For the first time in the 10 years I’ve been involved in monitoring lake water quality, I saw two blue-green algae or cyanobacteria blooms last year, both in late August. The good thing is now I know what they look like. I would describe them as not blue-green in color but more like a lime green (see picture). This bloom was only about a foot wide and occurred along the shore in calm conditions. I scooped up a sample and brought it to DES for analysis. They found approximately 1 million cyanobacteria/milliliter, which is quite high.
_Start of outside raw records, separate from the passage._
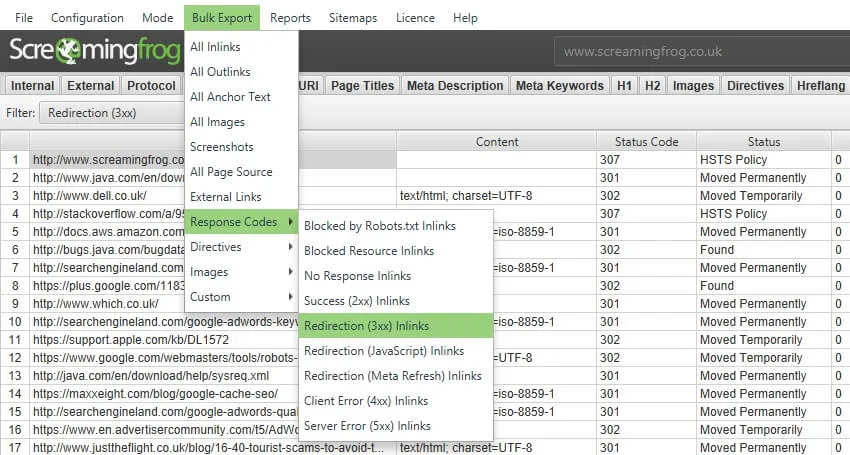Click the URL input field
Image resolution: width=850 pixels, height=455 pixels.
pyautogui.click(x=700, y=52)
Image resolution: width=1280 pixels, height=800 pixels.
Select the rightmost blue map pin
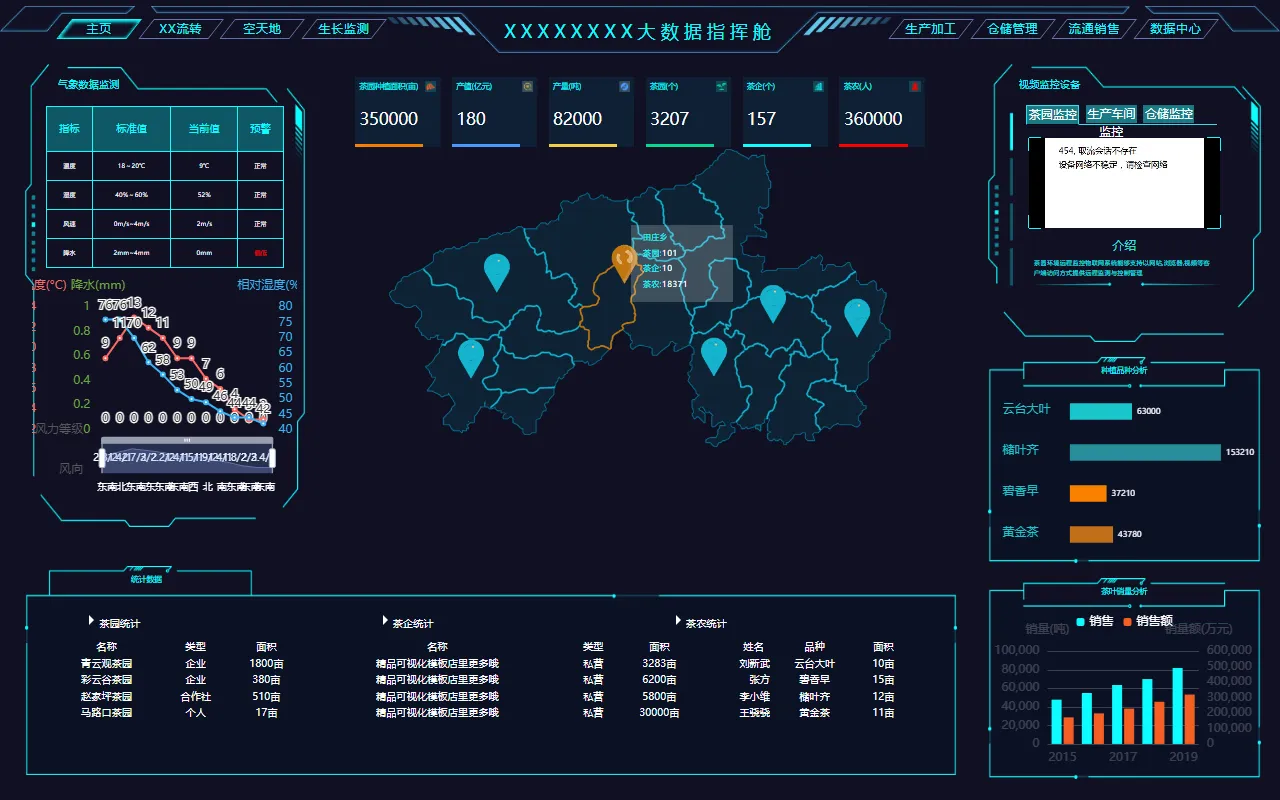click(x=857, y=314)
If you see something like this give me a call (632-7594) and don’t swim in it or allow your pets to drink it. Cyanobacteria can produce a toxin which becomes concentrated during a bloom.
Don’t confuse a pine pollen “bloom” with a blue green algae bloom. Although similar in color, the pine pollen bloom usually occurs in June and the pine pollen is dispersed on land as well as water. The green dust on your car is pine pollen.
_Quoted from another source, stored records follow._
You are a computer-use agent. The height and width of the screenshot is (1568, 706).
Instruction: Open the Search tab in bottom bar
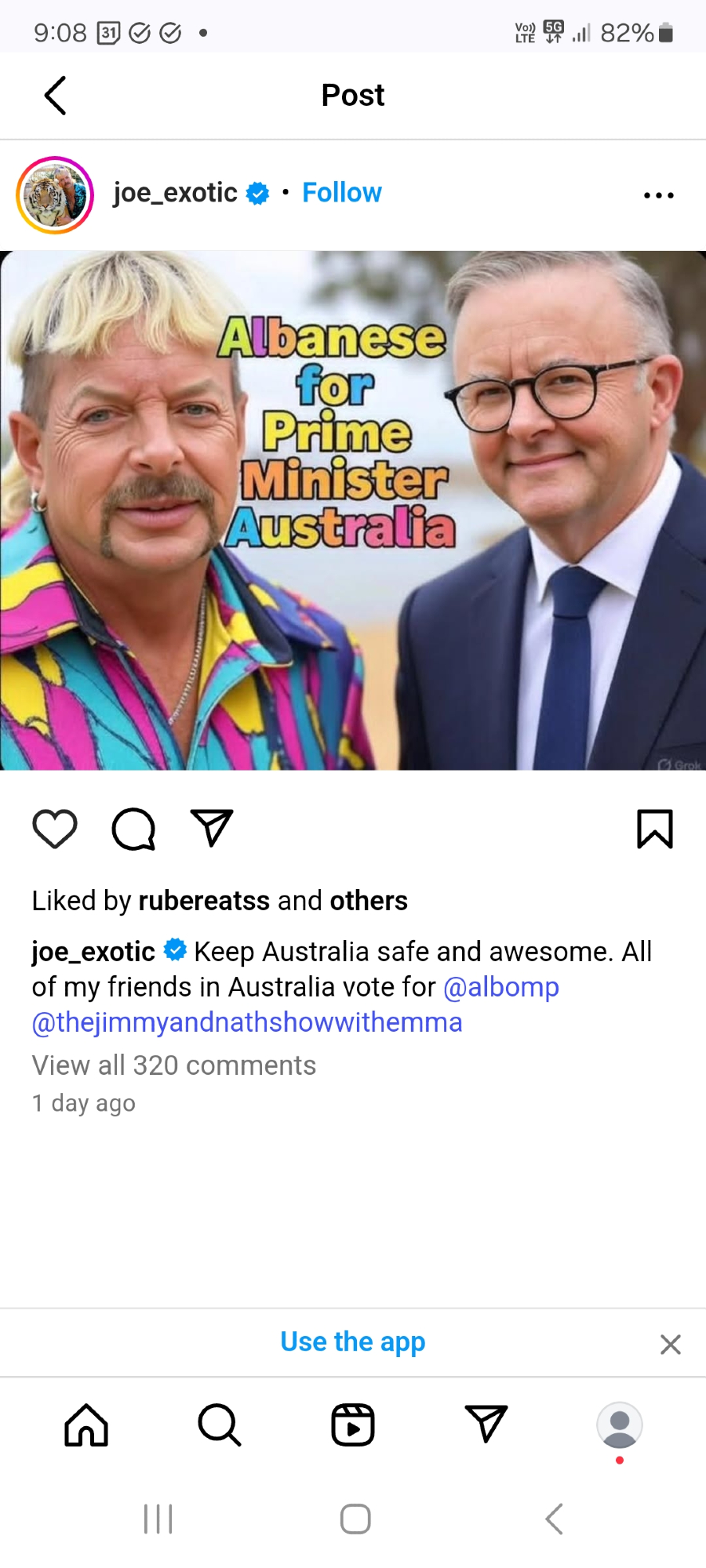(x=220, y=1425)
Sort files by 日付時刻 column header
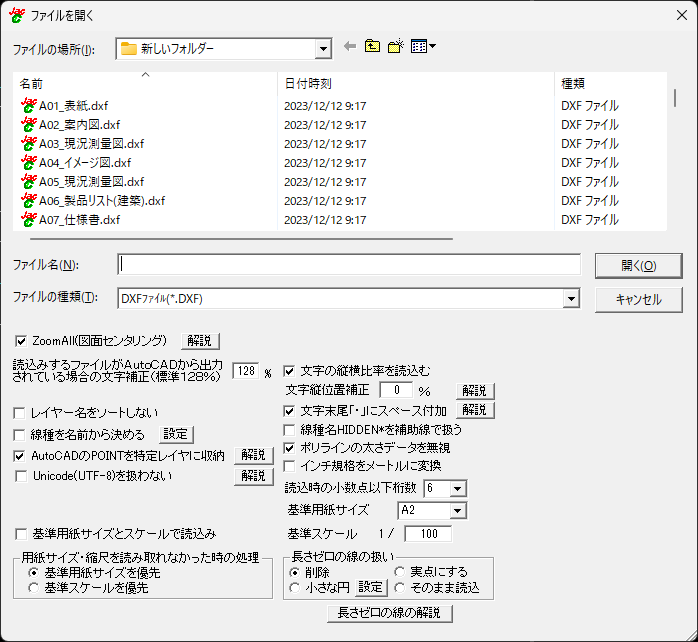The image size is (698, 642). pos(308,84)
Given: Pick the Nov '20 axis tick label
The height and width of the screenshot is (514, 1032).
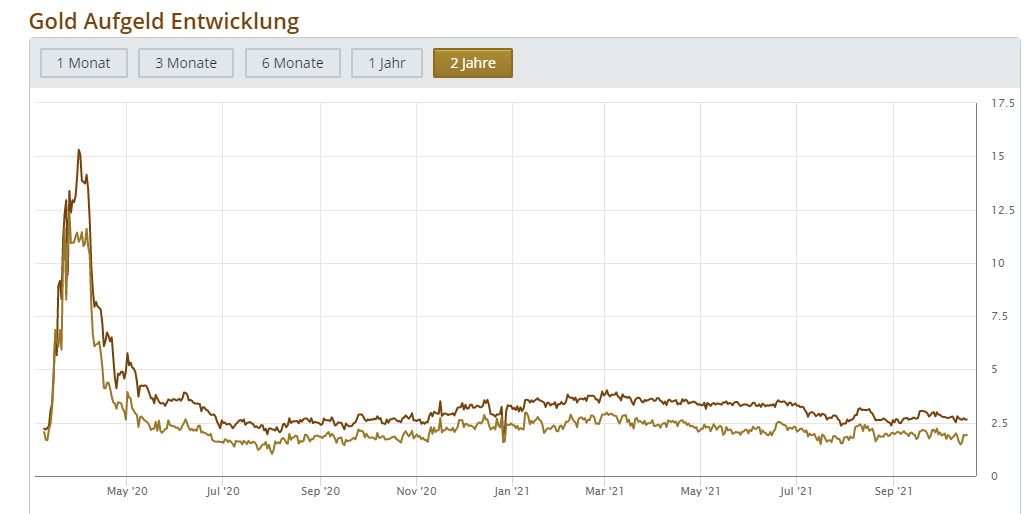Looking at the screenshot, I should click(x=416, y=491).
One way to reduce or eliminate algae blooms is to reduce the amount of phosphorus in the lake. Much of the phosphorus is carried into the lake with the sediment and overland runoff. We can help to reduce this input by intercepting all overland flow and forcing it to filter through the ground, where physical, biological and chemical processes capture and hold the phosphorus. See (http://des.nh.gov/organization/commissioner/pip/publications/wd/documents/nhdes-wd-10- 8.pdf) for information on how you can control runoff from your property.
One piece of good news; Scotts no longer has phosphorus in its lawn fertilizer. Other fertilizer manufacturers are expected to follow suit. This should be a great help in reducing phosphorus in lakes. Time will tell.
With all the snow we’ve had this winter, a slow spring melt will be good for water quality.